FIG. 5 is a flowchart showing details of the drum counter command execution routine in step 104. This is executed when the DRUM instruction is read from the user program memory 4.
Signals S, U/D,
The states of CK and R are read into the stack, but
First, in steps 200 to 206, the drum counter is controlled according to these signals S, U/D, CK, and R. That is, if the reset signal R is supplied, the counter is reset. Further, when the start signal S and the clock signal CK are supplied, the counter is incremented or decremented according to the signal state of U/D. Next, 1 is set in register i for designating the drum output number, and the first output number "1" is designated (step 207). Next, the numerical range data corresponding to the designated number of register i is read from the setting table 41, and the data is compared with the data of the counter to determine whether it is within the set range (step 208). If it is within the range, bit Bi of the state memory 61 is set to "1" in step 209, and if it is outside the range, bit Bi of the state memory 61 is set to "0" in step 210. Next, in step 211, it is determined whether register i has reached the last output number "10". If it has not reached "10", the contents of register i are incremented by 1 in step 212, and the process returns to step 208. Return to Repeat the above process up to output number "10". This completes the processing for the drum counter command.

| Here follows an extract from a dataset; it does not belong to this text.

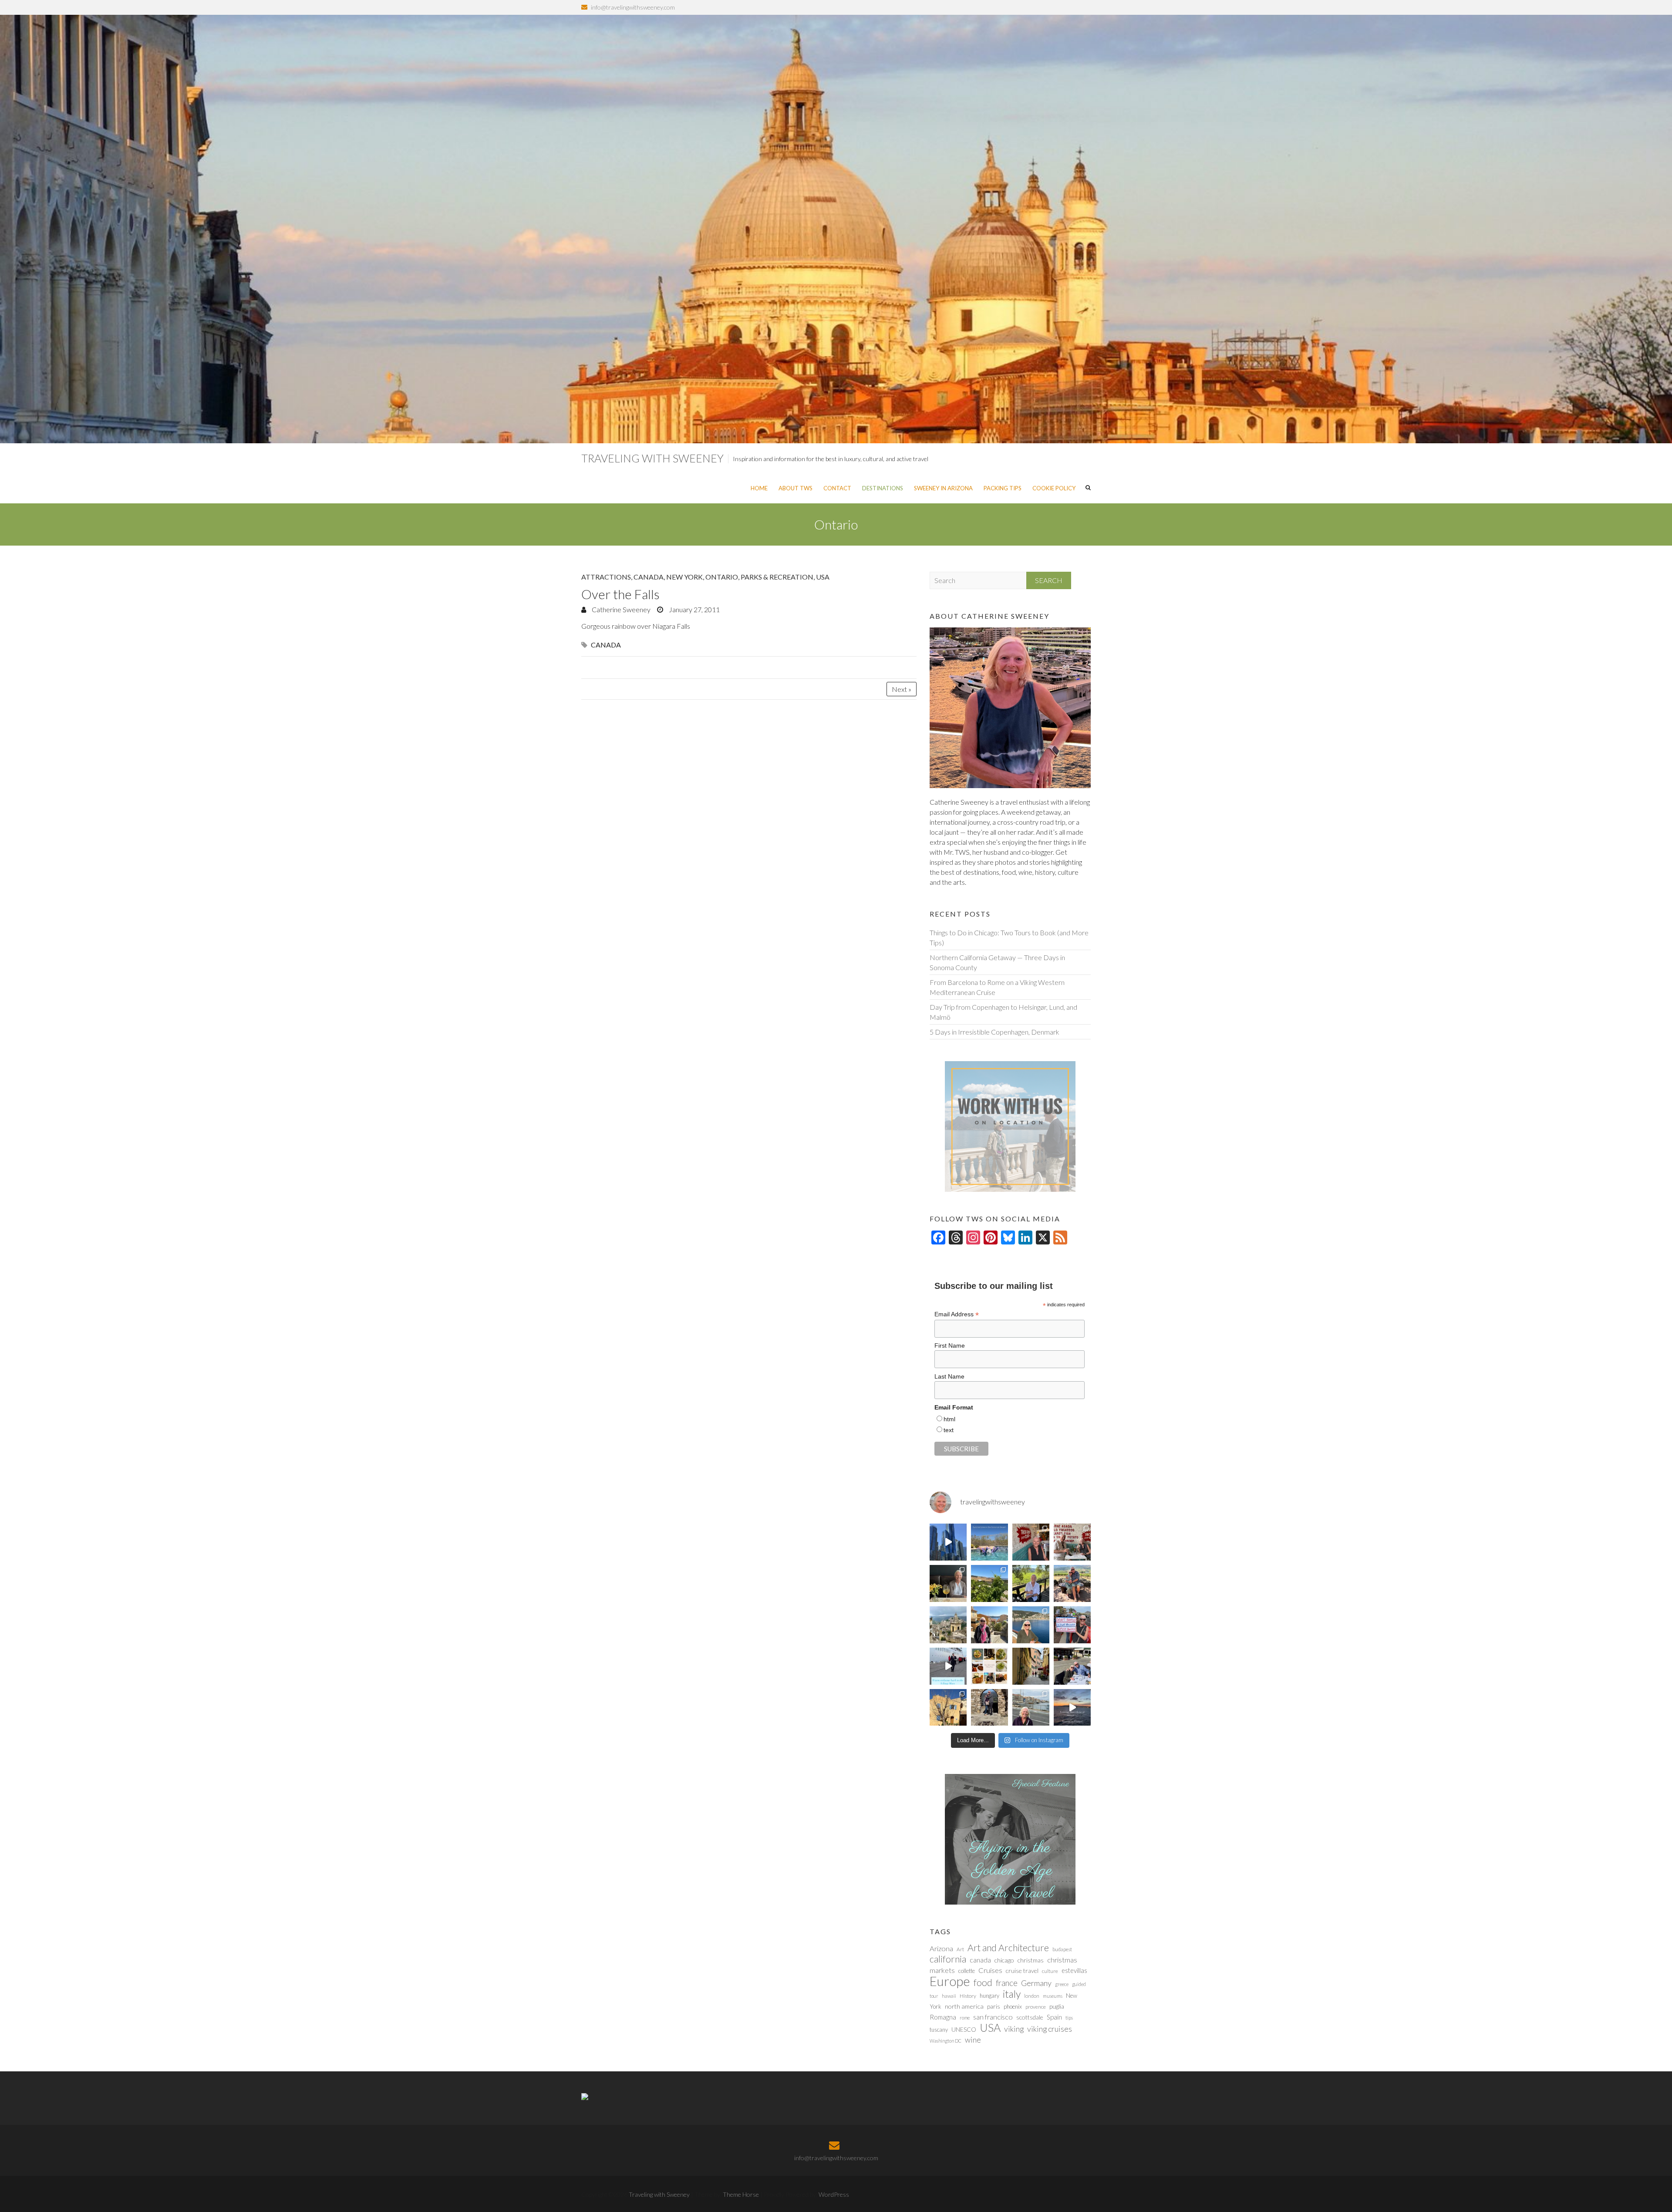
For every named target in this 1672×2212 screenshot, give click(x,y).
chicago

[Brief explanation of drawings]

FIG. 1 is a block diagram showing an outline of the hardware configuration of a programmable controller according to an embodiment of the present invention, FIG. 2 is an explanatory diagram of a drum counter command, and FIG. 3 is an explanatory diagram of a setting table 41 and a state memory 61. , 4 and 5 are flowcharts showing an outline of the software configuration of the programmable controller. 1... CPU, 2... System program memory, 3... Working memory, 4... User program memory, 5... Input/output device, 6... Input/output memory, 7... Program console, 41...
Setting table, 61...Status memory.

Claims (1)

[Claims] 1 S set in the user program,
A counter means that can be arbitrarily controlled by U/D, CK, and R drum counter commands, a state memory that can be read out in bits by the user program, and an area associated with each bit of this state memory. a set value table in which data indicating each numerical range is stored; input means for writing arbitrary numerical range data into the set value table; and when a drum counter instruction read by the counter means is executed; Comparing means for sequentially comparing the counted value of the counter means with each numerical range data of the set value table and determining whether or not the counted value is within the set numerical range; and state updating means for determining the logic of each bit of the state memory corresponding to each numerical range data.